Trump signs new proclamation allowing targeted relief for steel and aluminum import quotas
Following the decision to place tariffs on steel and aluminum imports, Trump signed a new proclamation that will grant an exclusion from its quotas.
In recent developments, U.S. President Donald Trump signed a new proclamation that provides companies with targeted relief for steel and aluminum imports from other countries, barely a year after initially putting tariffs on them back in March.
According to a statement released by the U.S. Commerce Department on Wednesday, this proclamation will apply to countries currently subjected to quotas, such as steel from South Korea, Brazil, Argentina, and aluminum from Argentina.
Based on “insufficient quantity or quality available from U.S. or aluminum producers,” any company from the mentioned countries has the choice to apply for excursions. If granted, there would be no tariff owed, and the company can be excluded from the quota.

**What is required**:
Please answer these questions from the article on steel and aluminum import quotas:
(a) Which department released the statement about the proclamation, and on what day?
(b) Which countries are named as sources of steel subject to quotas?
(c) What happens for a company that is granted an exclusion?

**Provided material**:
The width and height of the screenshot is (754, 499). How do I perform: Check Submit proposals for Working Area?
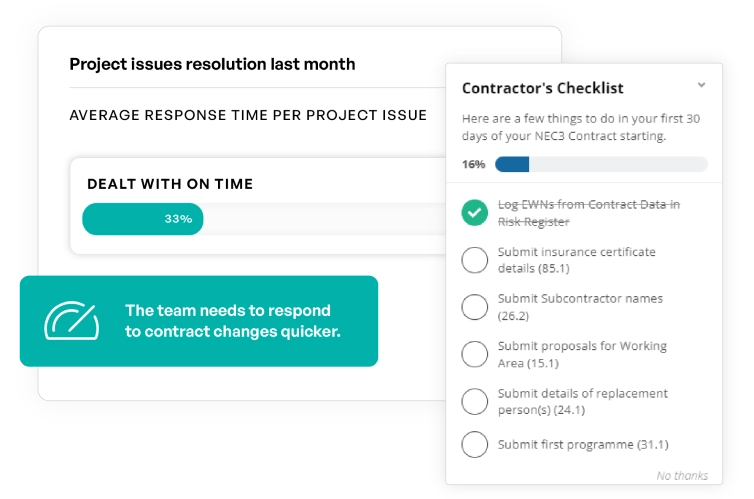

**Task response**:
(a) The U.S. Commerce Department, on Wednesday.
(b) South Korea, Brazil, and Argentina.
(c) It owes no tariff and can be excluded from the quota.